(Stored data entries)
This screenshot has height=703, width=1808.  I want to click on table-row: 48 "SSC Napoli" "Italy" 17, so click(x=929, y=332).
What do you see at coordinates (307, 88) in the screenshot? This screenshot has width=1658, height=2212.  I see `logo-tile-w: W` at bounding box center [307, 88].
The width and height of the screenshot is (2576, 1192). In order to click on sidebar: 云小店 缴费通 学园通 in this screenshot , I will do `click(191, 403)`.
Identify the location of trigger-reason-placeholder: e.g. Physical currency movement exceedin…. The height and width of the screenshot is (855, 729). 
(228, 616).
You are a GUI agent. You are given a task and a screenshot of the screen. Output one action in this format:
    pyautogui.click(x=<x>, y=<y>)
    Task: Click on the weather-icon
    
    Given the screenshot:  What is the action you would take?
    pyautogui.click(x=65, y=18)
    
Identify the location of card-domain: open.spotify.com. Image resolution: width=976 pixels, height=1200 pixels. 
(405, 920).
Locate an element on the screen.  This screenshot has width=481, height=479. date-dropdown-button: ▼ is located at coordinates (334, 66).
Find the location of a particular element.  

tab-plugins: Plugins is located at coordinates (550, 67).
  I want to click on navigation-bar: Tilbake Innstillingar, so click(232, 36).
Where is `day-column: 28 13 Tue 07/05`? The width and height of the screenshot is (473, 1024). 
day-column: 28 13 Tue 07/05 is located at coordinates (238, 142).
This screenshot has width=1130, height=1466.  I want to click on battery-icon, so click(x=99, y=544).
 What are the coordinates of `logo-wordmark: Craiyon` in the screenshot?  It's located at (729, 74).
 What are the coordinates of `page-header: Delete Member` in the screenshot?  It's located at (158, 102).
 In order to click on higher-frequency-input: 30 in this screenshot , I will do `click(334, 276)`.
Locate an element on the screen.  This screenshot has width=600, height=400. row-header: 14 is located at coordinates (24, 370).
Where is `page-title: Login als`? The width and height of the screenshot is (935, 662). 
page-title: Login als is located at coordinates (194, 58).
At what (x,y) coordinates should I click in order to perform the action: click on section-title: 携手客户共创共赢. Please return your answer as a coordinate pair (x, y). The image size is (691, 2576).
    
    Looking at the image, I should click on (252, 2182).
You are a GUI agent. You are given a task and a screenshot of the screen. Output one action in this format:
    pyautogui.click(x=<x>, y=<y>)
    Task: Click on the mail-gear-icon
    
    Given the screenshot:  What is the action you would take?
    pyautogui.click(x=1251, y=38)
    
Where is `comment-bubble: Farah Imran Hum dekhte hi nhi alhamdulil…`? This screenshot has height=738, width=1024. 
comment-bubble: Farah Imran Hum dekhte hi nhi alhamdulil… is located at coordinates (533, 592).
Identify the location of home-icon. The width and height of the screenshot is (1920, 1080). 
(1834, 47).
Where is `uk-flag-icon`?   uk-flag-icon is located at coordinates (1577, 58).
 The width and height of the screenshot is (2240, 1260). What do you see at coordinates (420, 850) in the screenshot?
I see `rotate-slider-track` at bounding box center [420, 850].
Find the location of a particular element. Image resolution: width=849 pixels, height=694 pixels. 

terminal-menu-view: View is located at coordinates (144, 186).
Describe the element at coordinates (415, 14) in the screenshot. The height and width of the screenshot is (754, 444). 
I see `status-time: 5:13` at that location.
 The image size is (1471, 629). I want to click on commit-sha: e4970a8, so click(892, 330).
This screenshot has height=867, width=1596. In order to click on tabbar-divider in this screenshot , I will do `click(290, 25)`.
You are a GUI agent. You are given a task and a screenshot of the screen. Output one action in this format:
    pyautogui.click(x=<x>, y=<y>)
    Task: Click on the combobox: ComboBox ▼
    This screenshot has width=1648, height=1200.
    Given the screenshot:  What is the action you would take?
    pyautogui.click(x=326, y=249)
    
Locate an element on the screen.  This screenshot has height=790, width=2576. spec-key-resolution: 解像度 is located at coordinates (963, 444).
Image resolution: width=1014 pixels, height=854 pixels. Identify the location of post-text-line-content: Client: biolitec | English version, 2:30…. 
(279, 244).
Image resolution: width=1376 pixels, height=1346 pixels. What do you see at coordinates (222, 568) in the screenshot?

* EXERCISE:
Express the rows from the line containing "This screenshot has width=1130, height=1466." through the line containing "page-title: Login als is" as a JSON list of strings, one string per line, leaving out blank lines.

* SOLUTION FOR THIS TASK:
[
  "This screenshot has width=1130, height=1466.  I want to click on battery-icon, so click(x=99, y=544).",
  " What are the coordinates of `logo-wordmark: Craiyon` in the screenshot?  It's located at (729, 74).",
  " What are the coordinates of `page-header: Delete Member` in the screenshot?  It's located at (158, 102).",
  " In order to click on higher-frequency-input: 30 in this screenshot , I will do `click(334, 276)`.",
  "Locate an element on the screen.  This screenshot has width=600, height=400. row-header: 14 is located at coordinates (24, 370).",
  "Where is `page-title: Login als`? The width and height of the screenshot is (935, 662). ",
  "page-title: Login als is located at coordinates (194, 58)."
]